Lentiviral vector construction and package
Short hairpin RNA and overexpression construction of CHPF was designed by Shanghai Biosciences, Co., Ltd (Shanghai, China) and the sequence was 5’-AGCTGGCCATGCTACTCTTTG-3’. The following primer sequences were used for amplifying: Forward, 5’-CCTATTTCCCATGATTCCTTCATA-3’ and reverse, 5’-GTAATACGGTTATCCACGCG-3’. 20 µL PCR volume contained 0.2 µL DNA, 0.4 µL forward primer and 0.4 µL reverse primer and the PCR cycling condition is 94°C 3 min, 94°C 30 s, 55°C 30 s, 72°C 30 s, 22 cycles, a final extension for 72°C for 5 min. The PCR products were verified by DNA sequencing and then target sequence was cloned into BR-V-108 lentiviral vector (Shanghai Biosciences, China). EndoFree Maxi Plasmid Kit (Tiangen Biotech, Beijing, China) was used for plasmid extraction. Qualified plasmid was used for packaging.
qRT-PCR
Transfected QBC939 and HCCC-9810 cells (LV-shCtrl and LV-shCHPF) were fully lysed and total RNA was extracted using TRIzol reagent (Sigma, St. Louis, MO, USA). Nanodrop 2000/2000 C spectrophotometer (Thermo Fisher Scientific, Waltham, MA, USA) was used to evaluate the RNA quality according to the manufacturer’s instructions. Promega M-MLV kit (Heidelberg, Germany) was used to reverse transcribed RNA (2.0 μg) to cDNA. Two steps qRT-PCR was performed with SYBR Green mastermixs Kit (Vazyme, Nanjing, Jiangsu, China) and melting curve was drawn, the relative quantitative analysis in gene expression data was analyzed by the 2−ΔΔCt method. GAPDH act as the inner control, and the upstream and downstream primer sequences of human CHPF for the PCR reaction were 5’-GGAACGCACGTACCAGGAG-3’ and 5’-CGGGATGGTGCTGGAATACC-3’, respectively. The upstream and downstream primer sequences of GAPDH were 5’-TGACTTCAACAGCGACACCCA-3’ and 5’-CACCCTGTTGCTGTAGCCAAA-3’.
Western blotting
Lentivirus transfected QBC939 and HCCC-9810 cells (LV-shCtrl and LV-shCHPF) were fully lysed in ice-cold RIPA buffer (Millipore, Temecula, CA, USA) and total protein was collected. The protein concentration was detected by BCA Protein Assay Kit (HyClone-Pierce, Logan, UT, USA). A total of 20 μg per lane was separated by 10% SDS-PAGE (Invitrogen, Carlsbad, CA, USA) and then transferred onto PVDF membranes at 4°C. The PVDF membranes were blocked with TBST solution containing 5% degreased milk at room temperature for 1 h. Then the PVDF membranes were incubated at 4°C overnight with primary antibodies. After washing with TBST, the membranes were further incubated with second antibody HRP-conjugated Goat antirabbit IgG for 2 h at room temperature. The blots were visualized by enhanced chemiluminescence (ECL, Amersham, Chicago, IL, USA) and the density of the proteins band was analyzed by ImageJ software.
MTT assay
2500 lentivirus transfected QBC939 and HCCC-9810 cells were seeded into a 96-well plate with 100 mL culture medium. The detection time points were 24 h, 48 h, 72 h, 96 h, 120 h. Four hours before each detection time point, 20 μL 5 mg/mL MTT solution (GenView, El Monte, CA, USA) was added for coloring. After formazan was dissolved by DMSO solution, the absorbance values at 490 nm were measured by microplate reader (Tecan, Männedorf, Zürich, Switzerland) with a reference wavelength of 570 nm. The cell viability ratio was calculated.

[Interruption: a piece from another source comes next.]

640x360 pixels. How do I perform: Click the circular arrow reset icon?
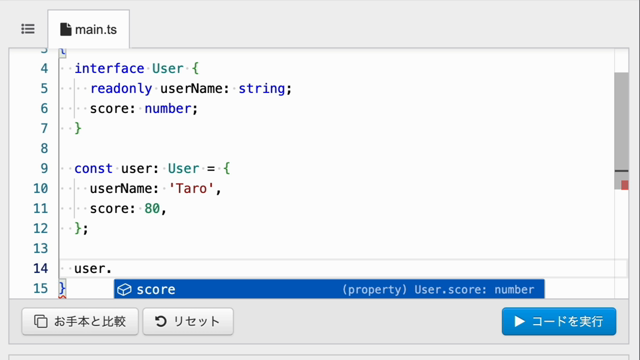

Cell apoptosis and cycle assay
Lentivirus transfected QBC939 and HCCC-9810 cells were inoculated in a 6-well plate until cell density reached 85%. Cells were harvested and washed with 4°C ice-cold PBS. After centrifugation (1200 × g), cells were resuspended with 100 μL binding buffer.

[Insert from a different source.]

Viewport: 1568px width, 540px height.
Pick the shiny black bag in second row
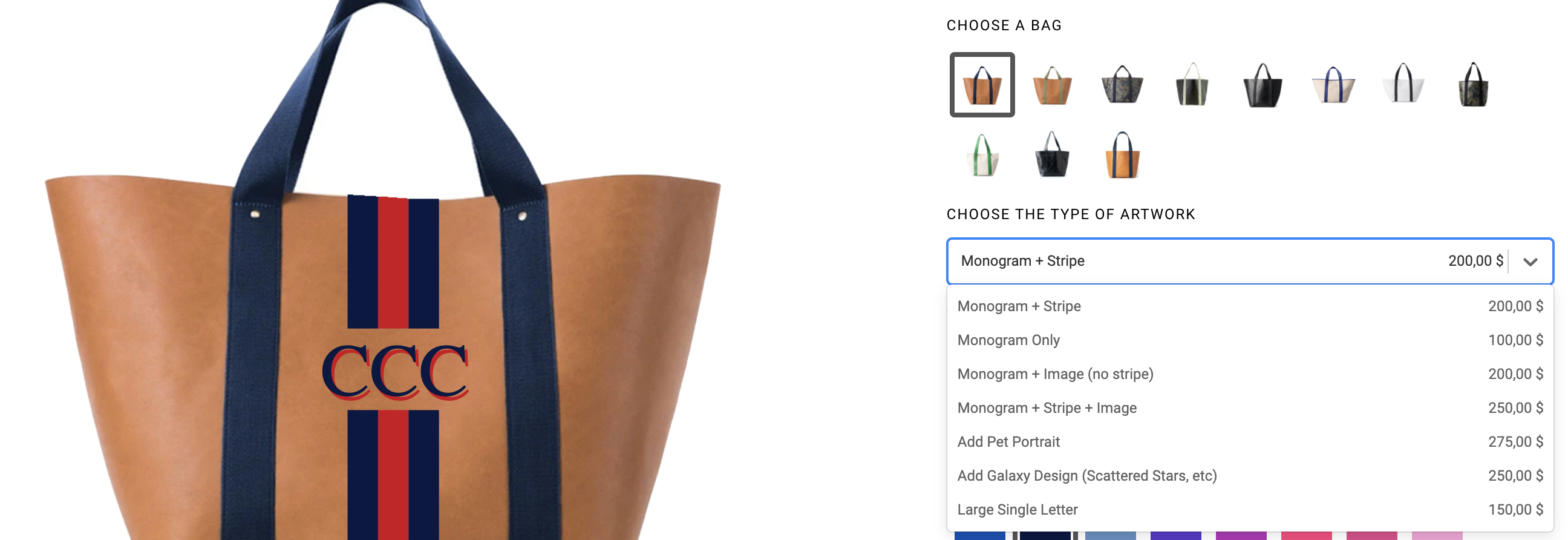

For cell apoptosis, 10 μL Annexin V-APC (eBioscience, San Diego, CA, USA) was added and incubated at room temperature without light. After 15 min later, 300 μL binding buffer was added and apoptosis analysis was measured using FACSCalibur (BD Biosciences, San Jose, CA, USA).
For cell cycle, cells were stained by staining solution containing 40 × PI (2 mg/ml), 100 × RNase (10 mg/ml) and 1× PBS. FACSCalibur (BD Biosciences, San Jose, CA, USA) was used to detect cell cycle distribution at 200–300 Cell/s. The percentage of cells in G1, S, and G2-M phases were analyzed.
Wound-healing assay
Lentivirus transfected QBC939 and HCCC-9810 cells (5 × 104 cells/well) were plated into a 96-well dish in triplicate for culturing. After confluence of cells reached 90%, the medium was exchanged to medium with 0.5% FBS. Cell scratches across the cell layer were accomplished by a 96-wounding replicator (VP scientific, San Diego, CA, USA). Then the cell layers were gently washed with PBS. 24 and 48 h post scratching, photographs were taken by a fluorescence microscope and cell migration rates were calculated.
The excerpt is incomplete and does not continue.